Ernie Ackermann, a journeyman lineman from Wasilla, Alaska, agreed.


"Your last line of defense"

"No lie," he said, while holding a two mega-packs of Diet Pepsi and several box lunches for his crew. "Pull back my vest and you'll see."

Beneath his bright yellow reflective safety vest, his bright red sweatshirt bore the logo identifying him as a member of the International Brotherhood of Electrical Workers Local 1547 which, as its website says, "proudly serves 586,000 square miles on top of the world." In addition to getting used to the smaller scope of Connecticut while working here, Ackermann had to constantly use properly-rated, thick-rubber insulating gloves.

"PPE [personal protection equipment] is your last line of defense," the daily safety messages concludes. "Always wear FR [fire rated] clothing, properly rated rubber gloves, hard hat, safety glasses, and safety footwear. Utilize hot sticks (if required) when handling any conductors." Hot sticks are insulated fiberglass poles used by line workers, designed to protect the workers from electrical shock as they work on live wires.

Hot-sticks and rubber gloves

In addition, workers are required to use three-part communication during all switching activities, provide complete equipment and nomenclature information when communicating switching information, and follow a list of other specific rules while working long shifts, day after day.

In Alaska, on the other hand, a lineman, when working on voltages below 4500 between phase, has the option of deciding whether to use hot-sticks or rubber gloves.

"Connecticut is a rubber glove state," Ackermann said. "Alaska is a hot-stick state." Not a problem, he said, adding that crews from around the country were making similar adjustments while working for CL&P following Sandy.

Breakfast, a short moment of sight-seeing, then on to work

As daylight crept up over the horizon, the hordes of men, and the one woman I saw, finished their choice of breakfast offerings that included cheese omelets, biscuits with sausage gravy ("the southern guys like 'em" a food service worker said), Canadian bacon, regular bacon, a side of salsa, danish and a huge vat of largely untouched maple oatmeal.

They headed towards their meetings, and then towards their trucks. A few of the tree crews, no doubt testing their equipment, ascended into growing sunlight and took a few quick snapshots of their home away from home, with their family below, for their family back home. A few moments later, they were back on the ground and heading out.

Pagani says, yes, the workers at Hammonasset that day all had two families. He said before leaving home, often in states or towns that are also threatened by violent weather, he and the other workers had to get their generators set up, remind their spouses how to use them, and then hope that they would be able to make do while they were away.

After Connecticut, headed to the hell that New York and New Jersey have become

During last year's big storm, Pagani was away from home more than 11 days. After he leaves the CL&P site at Hammonasset, he is scheduled to descend into the hell that New York City and New Jersey have become following Sandy, where the vast majority of the United States' more than 110 fatalities have occurred.

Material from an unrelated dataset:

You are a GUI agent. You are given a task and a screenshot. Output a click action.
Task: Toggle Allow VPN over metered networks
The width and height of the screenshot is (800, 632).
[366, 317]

The US deaths are in addition to more than 69 in the Caribbean, and that was as of this weekend. They are still pulling bodies out of the rubble. The toll is rising.

Pagani is a gas expert, in addition to a safety expert. He expects both areas of expertise will come in handy while in New York and New Jersey.

"What you see is ... a brotherhood. Like firemen."

Get the job done while staying safe. It always comes back to that.

"These guys have got to leave their families and then emergencies come up and they hear about them," he said. "Maybe we lose a brother during the storm. These tragedies affect each and every line worker, but life goes on. You've got to worry about your families at home, you've got to worry about the family you work with."

Whether from fatigue or a desire to rush to get the job done, "I don't want to see shortcuts. What you see is sort of more a brotherhood. Like firemen. You have got to watch out for everyone."

How's Madison? The shoreline? The response ... dead silence.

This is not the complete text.